The company reentered negotiations April 11, averting a series of rolling stoppages planned to start the same day.

The drivers strike took place alongside actions in support of the “Fair Share—Five in ’05” campaign launched by the Engineering, Printing and Manufacturing Union (EPMU). Pointing to the current economic upturn, the union, the largest in the country with 50,000 members, has said it will not settle for wage increases below 5 percent. Stopwork rallies—attended by 3,000 workers in Auckland on April 5 and more than 2,000 in Christchurch on April 6—have been organized in support of the campaign.

Among the EPMU members who have taken action are 60 workers at Morgan Furniture in Auckland, who picketed the factory on the day of the rally.
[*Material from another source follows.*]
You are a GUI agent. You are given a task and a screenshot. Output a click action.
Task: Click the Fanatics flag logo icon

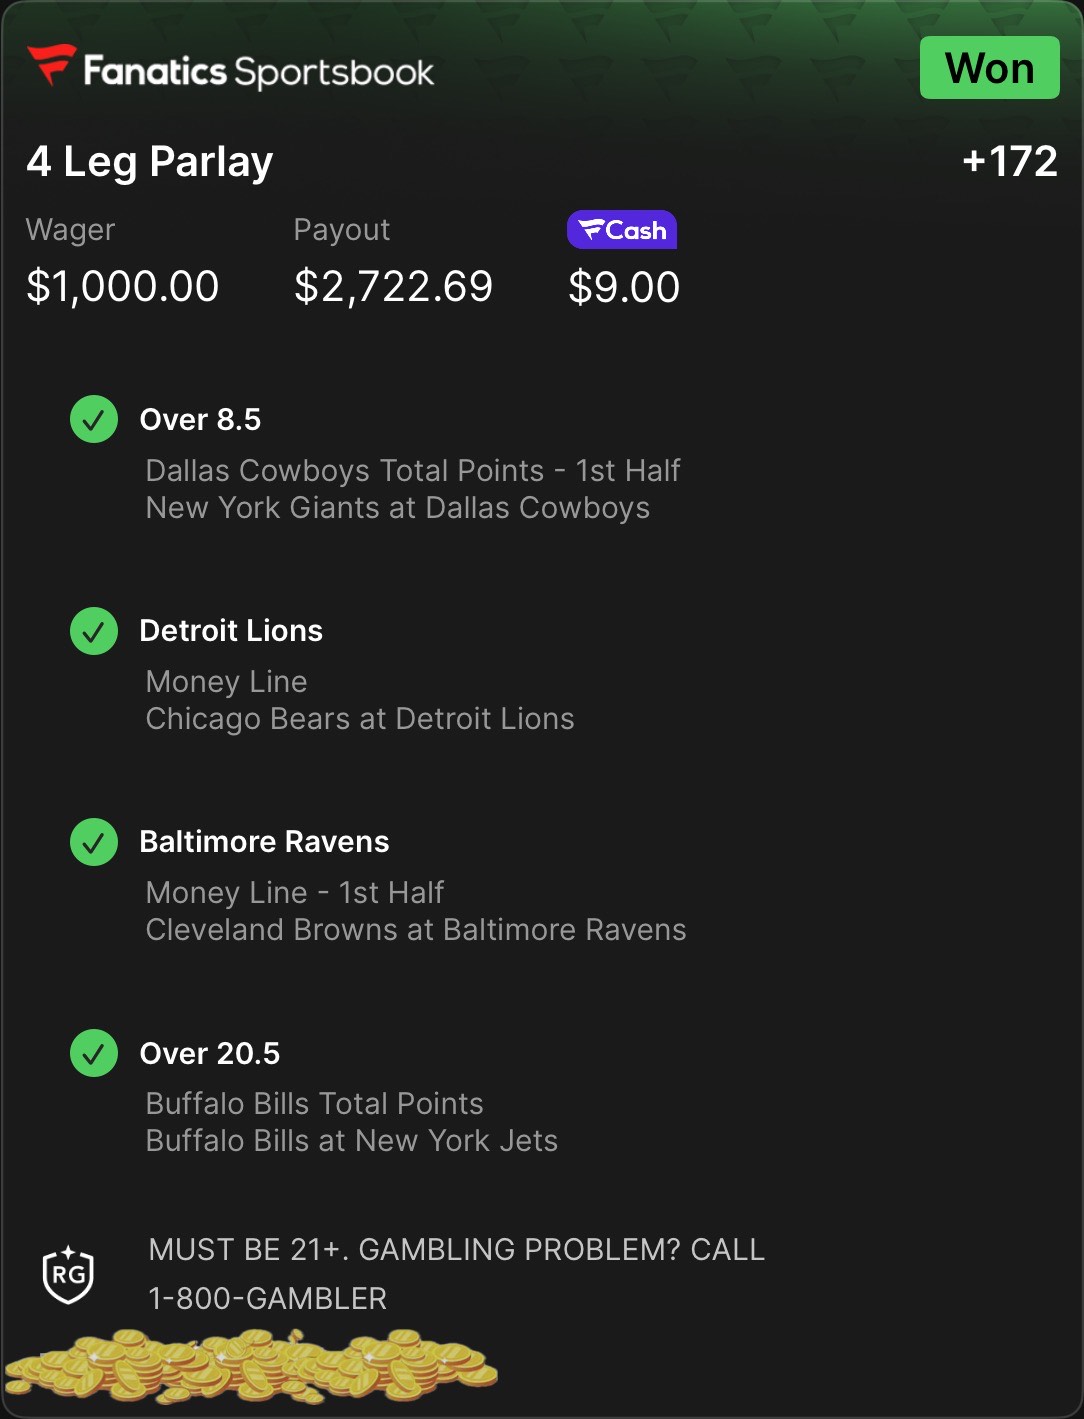(51, 65)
Sixty-five workers at the Colgate-Palmolive plant in Wellington held 24-hour strikes on March 30 and April 4. A picket line outside the plant attracted solidarity from other workers. A Maritime Union member told the Militant that he supports the 5 percent campaign “because we’ve had two or three years of boom time, but there’s been nothing for workers—‘trickle-down’ doesn’t work.”

While the New Zealand capitalist economy is in a period of upturn, workers’ living standards have not kept pace. Although economic growth has added up to 20 percent over the past five years, during the same period the consumer price index has risen 13 percent—2 percent more than wages.

Meanwhile, the unemployment rate is below 4 percent, an 18-year low. One recent survey says that two-thirds of employers are experiencing difficulties finding skilled staff.

Writing in the New Zealand Herald on February 9, business columnist Brian Fallow commented on news reports that wage growth had begun to accelerate, rising 2.5 percent during the fiscal year that ended in September 2004. The “surprising thing” about the data, Fallow said, “is not that wage growth is accelerating, but that it hasn’t done so sooner or more strongly. A 2.5 percent average increase in wage rates when inflation is running at 2.7 percent represents a pretty lousy growth dividend.

“Wages are still on average 25 percent lower than in Australia,” Fallow said in his column, which was titled “Employers have had it good.”

The Council of Trade Unions, the national union federation, has noted that workers are also facing longer hours. Officials cited a survey last year that found that 52 percent of New Zealand companies had increased overtime in the previous 12 months.

Christine Beresford in Wellington contributed to this article.